Heck I've seen class A universities steal i mean "borrow" material from
Coursera, edX and from Standford (and others) video lectures plenty of times.
Especially in new subjects ranging from video game design to information
security.

So i guess the material is good enough, and when the educational framework is
actually structured people actually benefit from the materials and no only
parrot them to feel smarter.

------
jetm9
one more point they're publicly funded. that should be at least motivator to
open up

------
wbillingsley
This is a problem that I'm working on, so it's nice to see others discussing
it too. Most of the MOOC providers are "open" to learners but relatively
"closed" for contribution -- edX for instance is exclusive about which
institutions can join. (And takes a hefty fee from every institution that does
join.)

All of which may be perfectly nice if you're an interested-but-casual learner
wanting to watch some courses that have had $100,000s spent on the video
production. Or if you're a high profile university wanting to advertise your
wares. But not so much use if you're a humble engineer-turned-CS-lecturer
wanting to collaborate with your colleagues to make things better for your
students (or, therefore, if you're one of their students!)

At UQ, my institution was a member, but with a curious process about how to
get a course approved (and unlikely to approve a junior contract academic like
I was). Moving onto faculty at the University of New England (Australia), UNE
isn't a member so I wouldn't be eligible.

So, I'm busily working sharable course models, and making things open-to-
contribution.

At UQ I co-designed a rather unusual studio course (with 200 students
programming together on the same codebase). Initially I was looking into
offering this as a guerrilla MOOC (without official backing) and opening the
content up for reuse. I gave a talk at ICSE in July 2014, where I also tried
to "get a gang together" to make it a community effort bigger than just me,
and the response was interesting -- some other junior academics wondering
about putting some of their students on our project.

And as I'm moving to UNE to help redesign their CS degree, I'm already going
to be an early example of a "fork". Especially as where we had 200+ in-class
students at UQ, many of the students at UNE will be remote, so I'd need to
change a few things.

Most of the material I've put up online is about the studio course, but the
sharable course model is also in progress

Recent talk I gave to OSDC:
[https://www.youtube.com/watch?v=SULsMJCNAYM](https://www.youtube.com/watch?v=SULsMJCNAYM)

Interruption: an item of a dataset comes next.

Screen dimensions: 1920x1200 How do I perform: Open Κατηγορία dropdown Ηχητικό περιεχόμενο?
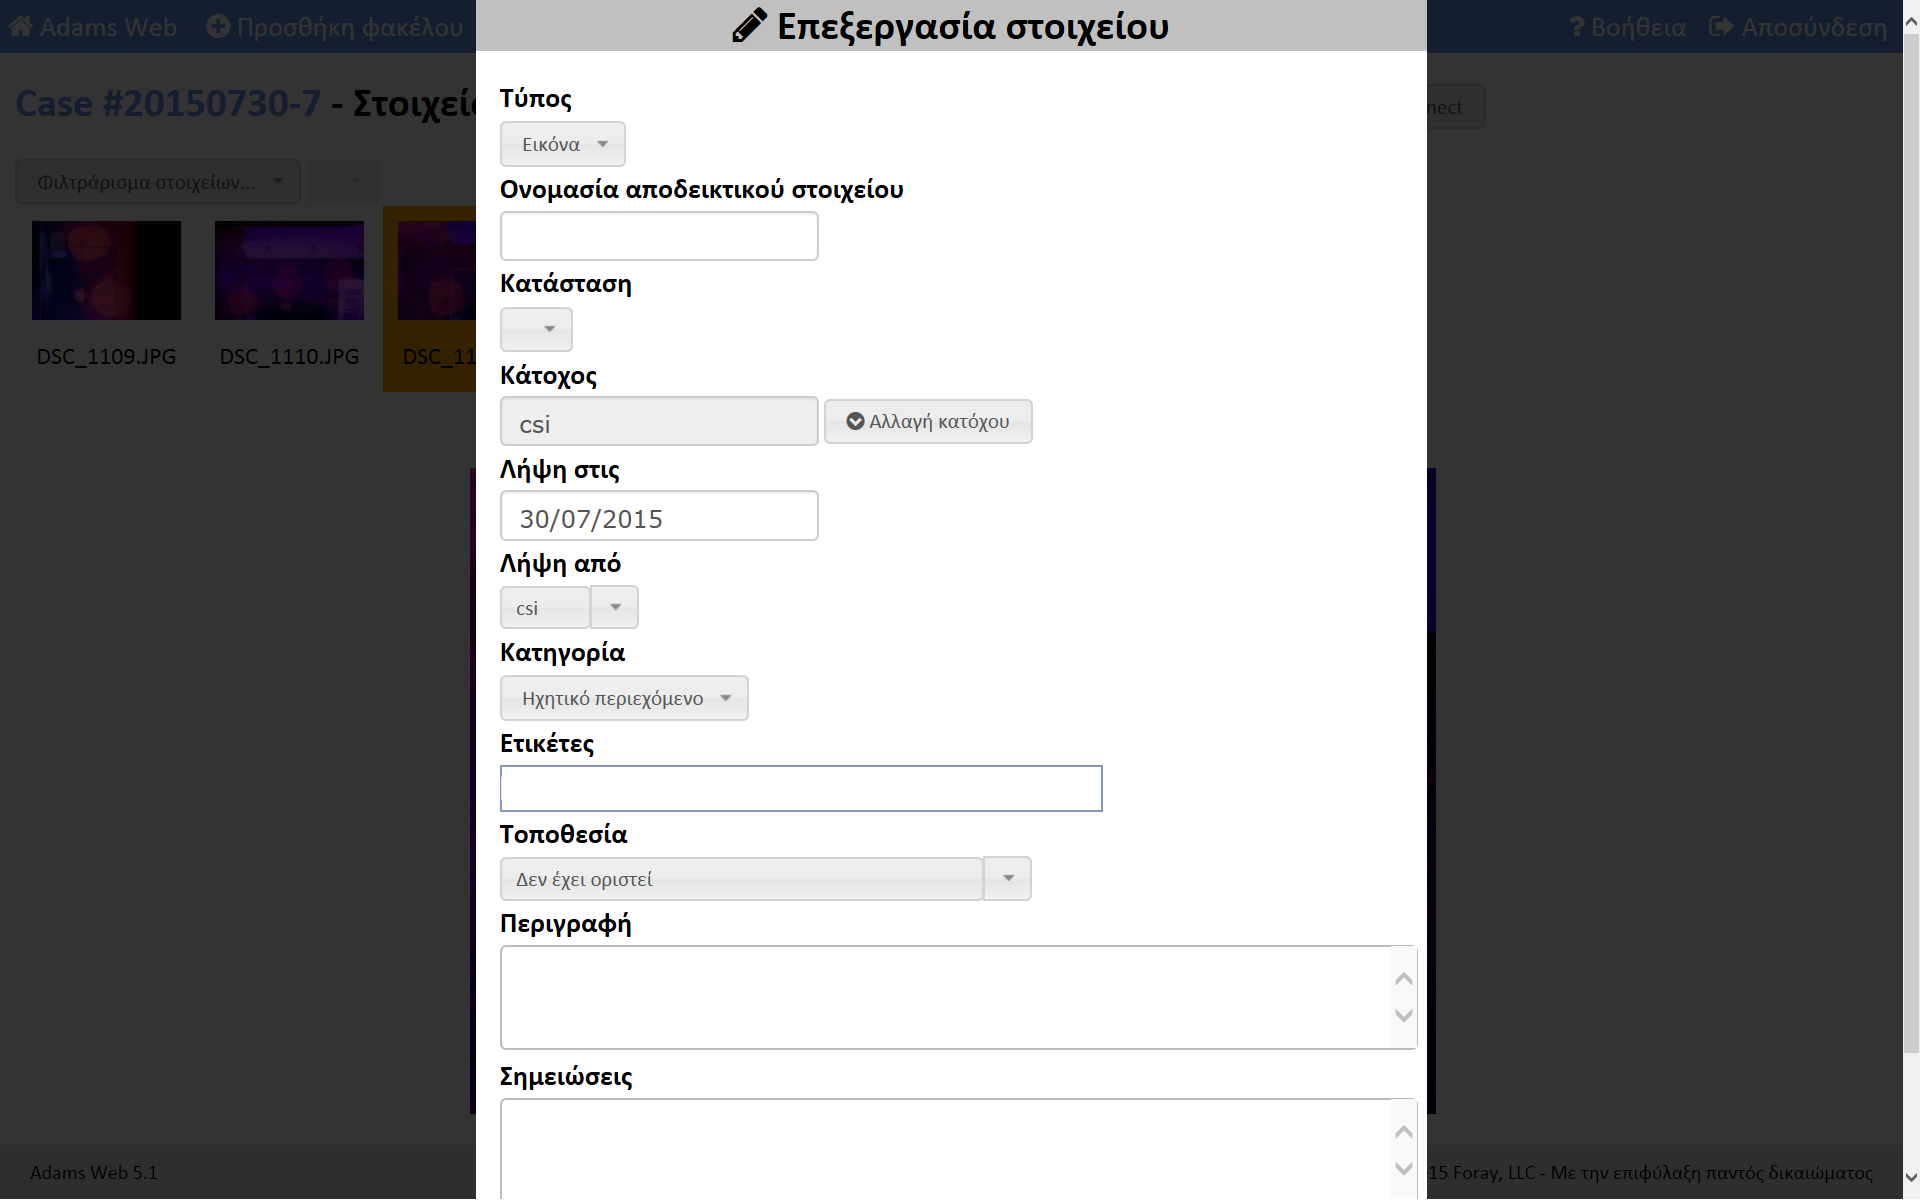point(624,699)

Website about the studio course concept:
[http://www.supercollaborative.org](http://www.supercollaborative.org) (due
for an update -- 2014 course numbers jumped from 140 to 200 and had a
different project)

Of course, Armidale NSW isn't exactly Silicon Valley, so I don't have VC
rocket fuel or marketing/publicity/etc. So expect a little duct-tape-and-
string early on. And I did way too much theatre as a PhD student in Cambridge,
so apologies for the vanity hey-I-get-to-do-video-teaching-now aspect of it.